Ms. Zhang’s trial, at the Shanghai Pudong People’s Court on Monday, lasted less than three hours. The official charge on which she was convicted was “picking quarrels and provoking trouble,” a vague, common charge used against critics of the government. Prosecutors had initially recommended a sentence between four and five years.
Ms. Zhang appeared for the trial in a wheelchair, one of her lawyers, Zhang Ke Ke, wrote on Monday on WeChat, a messaging app. Mr. Zhang had written in a post a few days earlier that she had lost a significant amount of weight and was almost unrecognizable from even just a few weeks before.
Ms. Zhang barely spoke during the hearing, except to say that people’s speech should not be censored, wrote Mr. Zhang, who is not related to Ms. Zhang.
After the sentence was announced, Ms. Zhang’s mother, who had been escorted to the courthouse for the trial by security officials, sobbed uncontrollably, said Ren Quanniu, another of Ms. Zhang’s lawyers.

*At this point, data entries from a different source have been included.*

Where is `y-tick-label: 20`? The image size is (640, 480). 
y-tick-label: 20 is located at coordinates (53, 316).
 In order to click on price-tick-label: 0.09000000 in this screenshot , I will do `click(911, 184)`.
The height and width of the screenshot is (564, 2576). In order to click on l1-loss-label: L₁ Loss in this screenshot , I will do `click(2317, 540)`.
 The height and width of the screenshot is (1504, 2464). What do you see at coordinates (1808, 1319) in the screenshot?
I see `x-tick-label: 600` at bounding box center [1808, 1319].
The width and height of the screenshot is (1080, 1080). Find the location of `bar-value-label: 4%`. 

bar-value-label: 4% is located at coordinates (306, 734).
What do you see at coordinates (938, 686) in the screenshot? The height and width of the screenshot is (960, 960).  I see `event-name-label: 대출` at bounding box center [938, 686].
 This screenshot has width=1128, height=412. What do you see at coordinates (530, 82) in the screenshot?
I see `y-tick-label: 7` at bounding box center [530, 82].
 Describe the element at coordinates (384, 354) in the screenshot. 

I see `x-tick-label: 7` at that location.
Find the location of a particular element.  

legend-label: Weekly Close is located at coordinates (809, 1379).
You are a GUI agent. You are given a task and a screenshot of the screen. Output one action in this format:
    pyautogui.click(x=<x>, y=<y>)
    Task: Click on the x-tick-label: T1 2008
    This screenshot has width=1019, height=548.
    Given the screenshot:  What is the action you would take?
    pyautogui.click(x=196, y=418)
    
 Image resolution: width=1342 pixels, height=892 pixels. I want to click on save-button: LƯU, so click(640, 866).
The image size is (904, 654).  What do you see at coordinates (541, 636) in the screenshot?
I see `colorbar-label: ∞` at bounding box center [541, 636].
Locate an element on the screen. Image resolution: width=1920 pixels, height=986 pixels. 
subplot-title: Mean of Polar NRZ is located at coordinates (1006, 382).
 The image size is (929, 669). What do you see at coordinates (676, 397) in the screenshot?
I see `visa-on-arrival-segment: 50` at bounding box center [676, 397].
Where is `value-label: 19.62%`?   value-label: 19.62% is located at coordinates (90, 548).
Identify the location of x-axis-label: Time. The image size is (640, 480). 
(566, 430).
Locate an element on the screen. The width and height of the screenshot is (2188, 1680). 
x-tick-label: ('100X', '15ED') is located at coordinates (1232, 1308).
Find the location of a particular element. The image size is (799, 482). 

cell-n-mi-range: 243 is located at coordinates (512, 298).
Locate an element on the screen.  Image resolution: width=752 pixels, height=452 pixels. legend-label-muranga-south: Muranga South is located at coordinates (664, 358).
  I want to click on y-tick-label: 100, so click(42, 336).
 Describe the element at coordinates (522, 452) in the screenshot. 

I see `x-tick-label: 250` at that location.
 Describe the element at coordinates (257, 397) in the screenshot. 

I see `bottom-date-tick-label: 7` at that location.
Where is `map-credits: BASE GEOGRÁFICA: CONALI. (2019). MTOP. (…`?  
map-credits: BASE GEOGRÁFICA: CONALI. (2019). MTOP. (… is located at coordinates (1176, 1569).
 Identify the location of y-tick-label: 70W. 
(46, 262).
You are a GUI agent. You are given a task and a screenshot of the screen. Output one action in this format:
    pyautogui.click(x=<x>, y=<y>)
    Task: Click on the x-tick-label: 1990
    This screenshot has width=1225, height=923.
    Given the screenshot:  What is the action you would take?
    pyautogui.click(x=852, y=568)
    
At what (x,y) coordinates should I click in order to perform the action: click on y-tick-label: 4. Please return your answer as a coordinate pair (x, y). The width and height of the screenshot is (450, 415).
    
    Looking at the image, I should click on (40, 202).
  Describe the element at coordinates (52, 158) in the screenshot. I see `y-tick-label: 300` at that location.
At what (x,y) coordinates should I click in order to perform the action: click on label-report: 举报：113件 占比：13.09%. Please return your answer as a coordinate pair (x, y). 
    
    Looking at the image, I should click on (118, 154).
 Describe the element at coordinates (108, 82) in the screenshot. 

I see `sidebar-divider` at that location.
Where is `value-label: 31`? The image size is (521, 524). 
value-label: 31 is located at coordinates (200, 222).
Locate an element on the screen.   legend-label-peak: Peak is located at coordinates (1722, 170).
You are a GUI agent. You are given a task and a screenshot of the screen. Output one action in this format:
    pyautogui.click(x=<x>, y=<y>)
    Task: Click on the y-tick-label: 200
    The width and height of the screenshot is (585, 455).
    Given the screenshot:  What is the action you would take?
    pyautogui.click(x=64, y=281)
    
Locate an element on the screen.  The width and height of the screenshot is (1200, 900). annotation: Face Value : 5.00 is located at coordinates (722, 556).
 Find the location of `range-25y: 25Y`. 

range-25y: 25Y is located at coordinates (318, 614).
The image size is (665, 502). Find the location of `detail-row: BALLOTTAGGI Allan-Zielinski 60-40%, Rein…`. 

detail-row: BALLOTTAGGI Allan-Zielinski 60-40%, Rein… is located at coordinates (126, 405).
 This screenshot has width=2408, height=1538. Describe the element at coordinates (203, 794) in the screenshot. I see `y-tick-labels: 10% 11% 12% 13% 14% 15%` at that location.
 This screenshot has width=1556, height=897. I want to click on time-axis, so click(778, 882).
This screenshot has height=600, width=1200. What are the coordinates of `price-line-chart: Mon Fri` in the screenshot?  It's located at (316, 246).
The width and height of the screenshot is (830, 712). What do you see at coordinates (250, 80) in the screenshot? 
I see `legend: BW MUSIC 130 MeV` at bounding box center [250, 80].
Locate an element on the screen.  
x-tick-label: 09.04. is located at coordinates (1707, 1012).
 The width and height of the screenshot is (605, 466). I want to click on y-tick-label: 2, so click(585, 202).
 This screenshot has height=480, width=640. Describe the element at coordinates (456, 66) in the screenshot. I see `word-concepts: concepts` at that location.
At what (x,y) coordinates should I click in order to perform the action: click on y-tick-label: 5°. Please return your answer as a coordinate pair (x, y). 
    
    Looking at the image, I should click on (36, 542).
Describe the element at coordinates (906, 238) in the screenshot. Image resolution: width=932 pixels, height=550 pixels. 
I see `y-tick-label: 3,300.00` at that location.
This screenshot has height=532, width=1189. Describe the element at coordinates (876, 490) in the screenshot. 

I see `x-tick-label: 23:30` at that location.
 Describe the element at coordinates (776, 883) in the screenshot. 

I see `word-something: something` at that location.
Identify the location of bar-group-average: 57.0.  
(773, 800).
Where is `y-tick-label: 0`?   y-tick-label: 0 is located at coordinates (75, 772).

Few others had been allowed in, as sensitive hearings in China are often held behind closed doors. Ahead of the trial, reporters and supporters of Ms. Zhang gathered near the courthouse but were pushed away by security officials. One of Ms. Zhang’s friends, Li Dawei, said he and around 10 other people who had tried to attend the hearing were brought to a nearby police station.
Chen Jiangang, a Chinese human rights lawyer, said the length of Ms. Zhang’s sentence showed that the government saw preserving its narrative of the outbreak as fundamental to its hold on power.